By Amanda Anderson
BREVARD -- Imagine not being able to buy over-the-counter cough syrups and medicines because they contain alcohol, all because the business that supplies the products does not have a liquor license.
That is now a dismal reality for The Herb Corner, a Melbourne-based business that specializes in medicinal herbs.
On Thursday, May 30, Cecelia Avitabile, owner of The Herb Corner, received a visit from a Florida Division of Alcoholic Beverages and Tobacco -- or ABT -- agent, who informed her that she would no longer be able to carry herbal tinctures, which are specifically formulated to treat a variety of medical needs, on her shelves.
As of press time, The Herbal Corner was the only Brevard County herbal medicine business to receive such notice, as of yet.
"I feel as if he came to me first because I am a small business," said Mrs. Avitabile , who removed such products from her shelves. "I do not believe that there were any complaints filed, because he did not state that -- only that I was selling tinctures."
Similar products and ingredients are found in stores like Publix, Nature's Market, the Dollar Store and many more.
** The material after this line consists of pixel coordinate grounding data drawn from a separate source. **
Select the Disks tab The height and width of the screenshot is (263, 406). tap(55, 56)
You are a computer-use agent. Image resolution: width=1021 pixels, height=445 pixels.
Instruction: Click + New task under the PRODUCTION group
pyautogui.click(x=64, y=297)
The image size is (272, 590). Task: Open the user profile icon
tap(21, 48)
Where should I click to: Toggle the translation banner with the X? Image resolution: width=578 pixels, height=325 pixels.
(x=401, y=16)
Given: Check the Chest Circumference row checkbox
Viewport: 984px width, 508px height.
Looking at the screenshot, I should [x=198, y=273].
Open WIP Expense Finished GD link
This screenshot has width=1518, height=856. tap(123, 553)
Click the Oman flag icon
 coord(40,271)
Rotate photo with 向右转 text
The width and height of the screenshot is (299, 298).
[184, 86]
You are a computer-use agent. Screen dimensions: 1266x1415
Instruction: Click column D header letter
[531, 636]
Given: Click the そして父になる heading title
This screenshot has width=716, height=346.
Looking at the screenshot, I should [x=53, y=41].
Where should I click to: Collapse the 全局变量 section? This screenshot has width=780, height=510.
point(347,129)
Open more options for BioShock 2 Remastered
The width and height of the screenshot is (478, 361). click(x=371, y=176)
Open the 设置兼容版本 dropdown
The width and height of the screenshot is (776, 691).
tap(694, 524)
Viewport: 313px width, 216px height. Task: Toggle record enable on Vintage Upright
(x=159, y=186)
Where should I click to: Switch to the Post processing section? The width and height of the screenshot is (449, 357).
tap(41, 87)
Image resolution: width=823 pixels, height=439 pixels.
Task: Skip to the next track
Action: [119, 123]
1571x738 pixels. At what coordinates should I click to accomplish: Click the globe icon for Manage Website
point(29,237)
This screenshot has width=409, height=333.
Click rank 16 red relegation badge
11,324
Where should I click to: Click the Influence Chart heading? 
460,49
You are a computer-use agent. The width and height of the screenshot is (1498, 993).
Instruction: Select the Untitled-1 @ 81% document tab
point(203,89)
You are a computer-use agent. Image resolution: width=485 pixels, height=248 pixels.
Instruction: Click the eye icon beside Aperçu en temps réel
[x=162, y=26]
A statement released May 25 by the American Herbal Products Association, led with the following information:
"The American Herbal Products Association has received reports that agents of the Florida Division of Alcoholic Beverages and Tobacco, possibly limited to its Orlando office, have conducted inspections in the past two weeks targeting the retail sale of herbal tinctures on the basis that these products are alcoholic beverages."
The release states that at least three of the inspections have resulted in warnings of "noncompliance with certain sections of Florida's alcoholic beverage laws."
In the release, the AHPA claims the Florida Division of Alcoholic Beverages and Tobacco is wrongly charging retailers with selling herbal tinctures without a current, valid alcohol beverage license. Businesses, like The Herbal Corner, could face criminal or civil charges if they continue to sell herbal tinctures.
Mrs. Avitabile contacted fellow herbalist Joanna Helms, of Mama Jo's Sunshine Herbals in Indian Harbour Beach, regarding the incident.
"She was also upset about this, and put me in touch with the American Herbal Products Association," Mrs. Avitabile added.
"AHPA believes that these enforcements represent a misunderstanding of the relevant Florida law," the AHPA said in the release. "While this law defines alcoholic beverages to include 'all beverages containing one-half of 1-percent or more alcohol,' it specifically exempts proprietary products that are 'unfit for beverage purposes.'"
The AHPA went on further to state that many AHPA members tinctures are labeled as herbal supplements and have been approved as non-beverage products by the U.S. Alcohol and Tobacco Tax and Trade Bureau, and that some retailers manufacture tinctures that "are not sold or represented for beverage use and are unfit for beverage purposes."
As of press time, the AHPA's counsel was informed that the director of the ABT Enforcement Branch is seeking to ascertain the impetus for the inspections that occurred at businesses like The Herb Corner.